> _Your objective_
Rewrite the lines from the one containing "Click the Your shipment heading" through the one containing "Add cost with", swapping "plus icon" for "plus sign" and leaving everything else the same.
── Dataset ──
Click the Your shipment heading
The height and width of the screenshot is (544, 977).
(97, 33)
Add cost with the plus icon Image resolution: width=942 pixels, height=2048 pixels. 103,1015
───
── Dataset ──
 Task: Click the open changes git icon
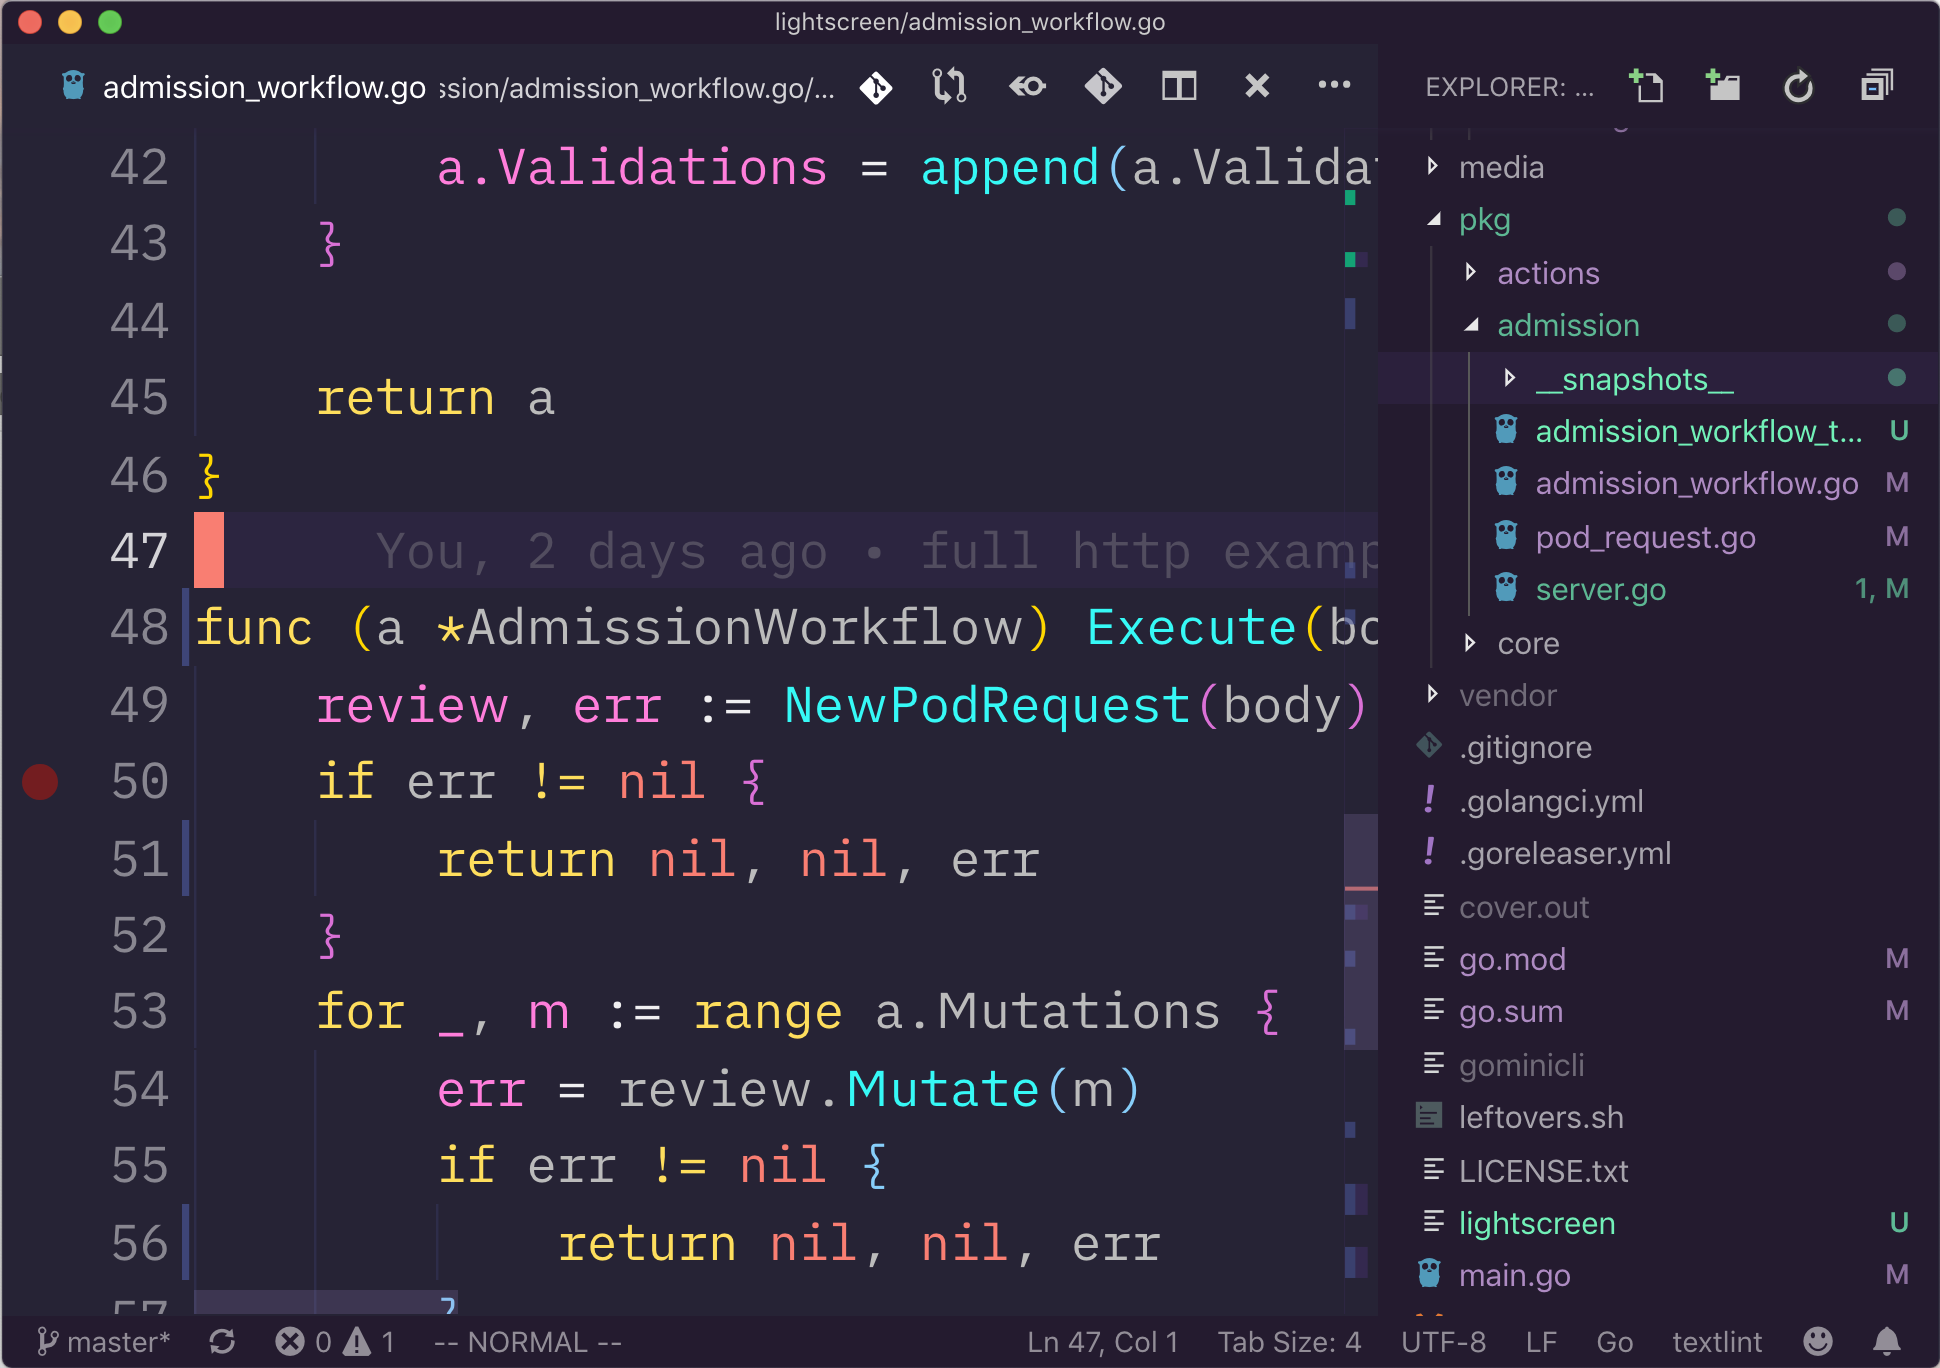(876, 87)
───
── Dataset ──
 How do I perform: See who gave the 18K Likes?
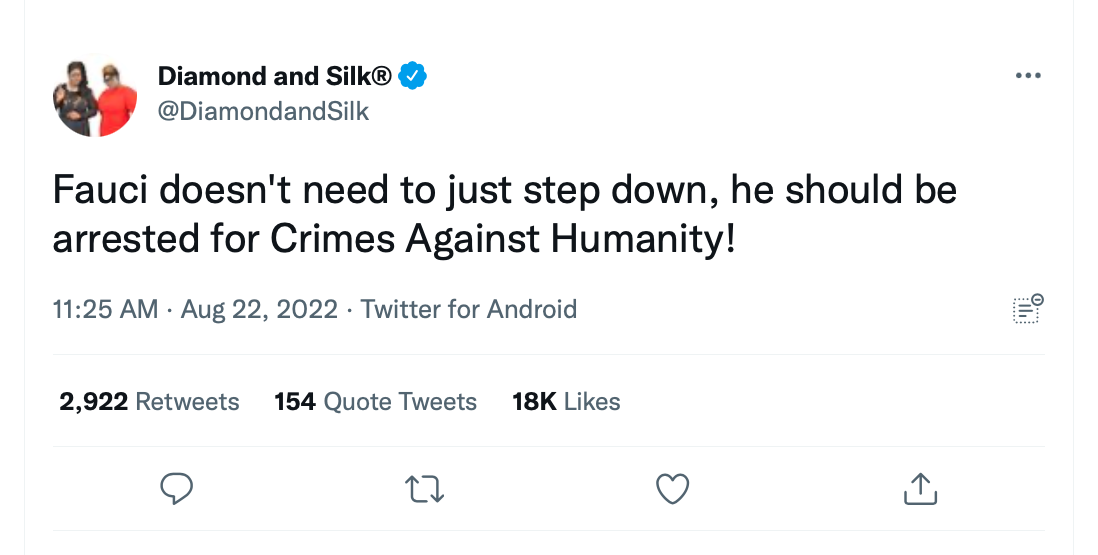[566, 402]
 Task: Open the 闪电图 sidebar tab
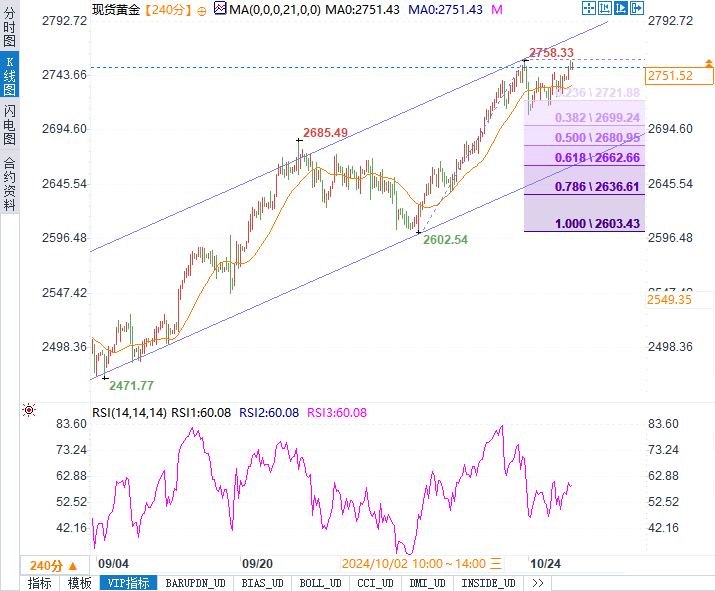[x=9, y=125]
───
> _Finished answer_
Click the Your shipment heading
The height and width of the screenshot is (544, 977).
(97, 33)
Add cost with the plus sign Image resolution: width=942 pixels, height=2048 pixels. 103,1015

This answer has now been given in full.